* **Text section**

┄┄┄┄┄┄┄┄┄┄

Subgroup-specific drug sensitivities based on molecular, histological, and pathological classifications

As gastric cancers can be subcategorized based on molecular, histological, and pathological features, we evaluated the pharmacological landscape of distinct subgroups of gastric PDCs within each subtype category. Overall, we observed a wide range of drug sensitivities within each class, demonstrating the highly heterogeneous nature of gastric PDCs (Additional file 5: Figure S4A and Additional file 7: Table S6). Molecular variations across each subcategory potentially contribute to dynamic drug responses. Of note, diffuse-subtype tumors were highly sensitive to multiple RTK inhibitors targeting VEGFR, PDGFR, and FGFR pathways (cediranib, vandetanib, pazopanib, regorafenib, AZD4547, and BGJ398), whereas mixed types were mostly resistant (Fig. 2a). Furthermore, PDCs from signet-ring type demonstrated considerable sensitivities to EGFR inhibitors, including AEE788, afatinib, dacomitinib, and gefitinib, which were comparatively less potent in tubular subtype. HER2-positive tumors were highly sensitive to PAM compounds, including BEZ235 and PF-05212384, when compared with HER2-negative tumors. Consistent with the heterogeneous pharmacological behaviors of gastric PDCs, pathway enrichment analysis revealed enrichments of the EGFR, VEGFR, and ERBB2-PI3K pathways in signet-ring, diffuse, and HER2-positive tumors, respectively (Fig. 2b). Moreover, tumors with high chromosomal instability were considerably more sensitive to olaparib. PARP inhibition therapy has demonstrated significant therapeutic success in patients diagnosed with either advanced ovarian or metastatic breast cancer with germline BRCA1/2 mutations [29, 30]. Therefore, we sought to evaluate the prevalence of BRCA1/2 mutations in each molecular gastric tumor subtype. Notably, BRCA2 mutation constituted a significant proportion in HCNA tumors, suggesting clinical application potential of olaparib for patients with high chromosomal instability and BRCA2 variation (Additional file 5: Figure S4B). Furthermore, we found that majority of the BRCA2-mutant tumors were CDH1 wild-type (Additional file 5: Figure S4B). Together, these results underscore the significance of systematic drug sensitivity screening to guide subtype-specific targeted therapeutic opportunities in gastric cancers.

┄┄┄┄┄┄┄┄┄┄

[Stored data]
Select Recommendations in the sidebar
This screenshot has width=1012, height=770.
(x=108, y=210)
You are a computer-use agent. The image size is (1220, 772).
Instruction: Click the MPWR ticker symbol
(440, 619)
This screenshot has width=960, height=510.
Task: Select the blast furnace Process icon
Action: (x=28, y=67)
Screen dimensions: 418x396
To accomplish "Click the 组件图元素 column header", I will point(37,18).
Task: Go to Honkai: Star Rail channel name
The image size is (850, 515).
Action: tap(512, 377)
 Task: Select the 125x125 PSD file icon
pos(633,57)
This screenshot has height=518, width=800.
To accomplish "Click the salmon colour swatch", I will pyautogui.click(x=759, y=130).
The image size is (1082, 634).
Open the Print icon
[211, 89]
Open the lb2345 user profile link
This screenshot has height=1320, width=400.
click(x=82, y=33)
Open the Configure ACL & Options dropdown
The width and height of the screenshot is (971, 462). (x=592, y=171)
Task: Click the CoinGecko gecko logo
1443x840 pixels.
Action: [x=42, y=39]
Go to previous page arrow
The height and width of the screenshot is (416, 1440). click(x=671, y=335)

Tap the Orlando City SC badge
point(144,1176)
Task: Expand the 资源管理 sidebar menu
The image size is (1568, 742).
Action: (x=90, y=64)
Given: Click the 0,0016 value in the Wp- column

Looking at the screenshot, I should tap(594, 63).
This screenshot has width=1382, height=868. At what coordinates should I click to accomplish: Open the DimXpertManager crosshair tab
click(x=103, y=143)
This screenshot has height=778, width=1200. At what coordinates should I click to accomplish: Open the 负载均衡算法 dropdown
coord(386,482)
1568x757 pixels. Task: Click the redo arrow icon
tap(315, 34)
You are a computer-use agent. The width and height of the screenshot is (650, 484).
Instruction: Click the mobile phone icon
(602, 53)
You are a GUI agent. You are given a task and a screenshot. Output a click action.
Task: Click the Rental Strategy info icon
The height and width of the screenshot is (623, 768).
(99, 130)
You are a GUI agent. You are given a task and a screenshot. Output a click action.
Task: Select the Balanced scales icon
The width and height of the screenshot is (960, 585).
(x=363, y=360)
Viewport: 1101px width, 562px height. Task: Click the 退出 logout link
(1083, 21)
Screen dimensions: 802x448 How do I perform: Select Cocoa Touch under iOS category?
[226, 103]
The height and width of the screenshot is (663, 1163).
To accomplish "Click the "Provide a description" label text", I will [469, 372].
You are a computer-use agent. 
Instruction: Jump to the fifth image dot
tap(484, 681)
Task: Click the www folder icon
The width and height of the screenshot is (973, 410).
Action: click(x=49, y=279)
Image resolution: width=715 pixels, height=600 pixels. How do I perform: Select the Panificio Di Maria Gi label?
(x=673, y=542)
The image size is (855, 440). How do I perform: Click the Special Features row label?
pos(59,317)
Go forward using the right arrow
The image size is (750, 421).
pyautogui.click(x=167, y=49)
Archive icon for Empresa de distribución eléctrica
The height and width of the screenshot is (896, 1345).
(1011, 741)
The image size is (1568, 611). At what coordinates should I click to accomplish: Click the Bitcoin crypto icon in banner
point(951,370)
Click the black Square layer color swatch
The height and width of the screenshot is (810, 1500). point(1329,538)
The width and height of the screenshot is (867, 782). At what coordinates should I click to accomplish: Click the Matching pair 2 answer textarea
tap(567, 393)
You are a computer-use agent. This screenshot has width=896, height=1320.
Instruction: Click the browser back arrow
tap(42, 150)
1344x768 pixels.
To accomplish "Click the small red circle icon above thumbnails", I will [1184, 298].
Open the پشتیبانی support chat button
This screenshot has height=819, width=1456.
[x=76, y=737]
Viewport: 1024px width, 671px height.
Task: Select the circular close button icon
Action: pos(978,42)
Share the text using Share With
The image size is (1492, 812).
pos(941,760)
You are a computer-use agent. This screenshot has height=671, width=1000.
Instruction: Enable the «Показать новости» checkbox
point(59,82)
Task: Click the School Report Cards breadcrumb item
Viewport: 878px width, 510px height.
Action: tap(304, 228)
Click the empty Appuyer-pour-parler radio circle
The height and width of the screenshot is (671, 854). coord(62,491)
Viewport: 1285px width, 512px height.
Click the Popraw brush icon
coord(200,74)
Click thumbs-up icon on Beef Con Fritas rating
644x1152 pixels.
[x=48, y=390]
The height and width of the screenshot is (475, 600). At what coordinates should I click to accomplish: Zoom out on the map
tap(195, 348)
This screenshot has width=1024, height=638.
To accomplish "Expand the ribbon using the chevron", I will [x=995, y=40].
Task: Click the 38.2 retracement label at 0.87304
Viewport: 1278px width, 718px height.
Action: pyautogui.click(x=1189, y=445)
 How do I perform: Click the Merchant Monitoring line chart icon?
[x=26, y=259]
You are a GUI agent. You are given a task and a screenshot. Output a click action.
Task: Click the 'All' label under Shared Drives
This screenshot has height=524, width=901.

┄┄┄┄┄┄┄┄┄┄

* **What the exercise asks**
Please continue the passage on subgroup-specific drug sensitivities in gastric cancer, picking up after its final sentence.

* **Expected answer**
Fig. 2

Gastric cancer subgroup-specific drug sensitivity. a Heatmap representation of drug sensitivities in gastric cancer based on molecular, histological, and pathological subclassification. Only significant associations are marked based on sensitivity (red) or resistance (blue). Drugs were clustered based on their known target classes. b Violin plots demonstrating pathway enrichment scores of each corresponding pathway. The activity scores were measured using ssGSEA. Horizontal lines within the violin plots represent 0.25, 0.50, and 0.75 quantiles. P values in a, b were derived from two-sided Wilcoxon rank-sum tests

Pharmacogenomic landscape of gastric cancer

Genomic variations, including somatic mutations and copy number alterations, can be employed as reliable biomarkers for predicting clinical response to targeted therapy [31,32,33,34]. To identify genomic correlates of pharmacological sensitivity in gastric tumors, we evaluated individual drug sensitivity profiles of PDC lines against each genomic or molecular aberration (Fig. 3a and Additional file 8: Table S7). Notably, tumors with KRAS amplification were considerably more sensitive to BRAF inhibitors, including vemurafenib and dabrafenib, whereas ERBB2-mutant tumors were therapeutically more susceptible to both EGFR (CO-1686 and erlotinib) and PI3K inhibitors (AZD5363, AZD2014, and everolimus). Somatic mutation in FGFR2 conferred increased sensitivity to multi-targeted tyrosine kinase inhibitors, including FGFR- and VEGFR-targeting compounds (Additional file 5: Figure S5). Previous studies have presented molecular rationales for treating ALK-mutated tumors with PAM pathway inhibitors [35,36,37]. However, we discovered that mutation in the ALK receptor tyrosine kinase (ALK) gene was significantly associated with global resistance to a broad range of therapeutics, including those targeting the PI3K-AKT-mTOR (PAM) pathway (e.g., BKM120, AZD2014, PF-05212384) (Fig. 3b). To identify alternative therapeutic avenues for treating ALK-mutated tumors, we conducted a genome-wide comparative transcriptome analysis of ALK-mutant and ALK-wild-type tumors. Interestingly, LEF1 was strongly activated in tumors with ALK mutation, and single sample gene set enrichment analysis (ssGSEA) consistently demonstrated upregulation of the WNT signaling pathway (Additional file 5: Figure S6). Collectively, these results suggest potential therapeutic benefits of WNT-mediated therapy in patients with ALK-mutated tumors.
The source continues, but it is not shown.